● Collection entries:

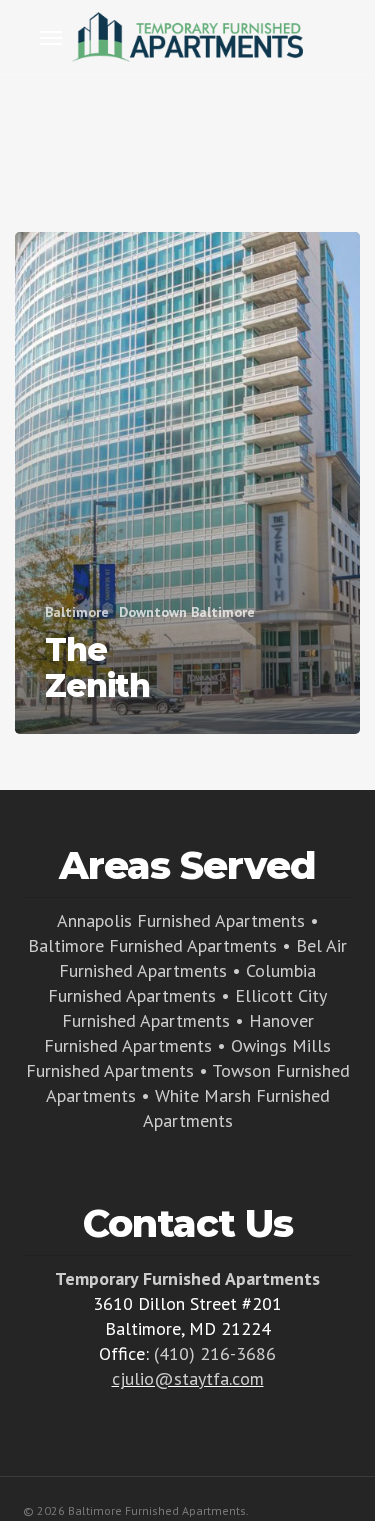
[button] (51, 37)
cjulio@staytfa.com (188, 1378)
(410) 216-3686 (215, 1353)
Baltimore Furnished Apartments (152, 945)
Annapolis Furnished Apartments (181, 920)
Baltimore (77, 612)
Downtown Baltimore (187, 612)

● WORK REQUIRED: In your copy, every entry above must match word for word, and no picture may appear.

● RESPONSE BOX:
[button] (51, 37)
cjulio@staytfa.com (188, 1378)
(410) 216-3686 (215, 1353)
Baltimore Furnished Apartments (152, 945)
Annapolis Furnished Apartments (181, 920)
Baltimore (77, 612)
Downtown Baltimore (187, 612)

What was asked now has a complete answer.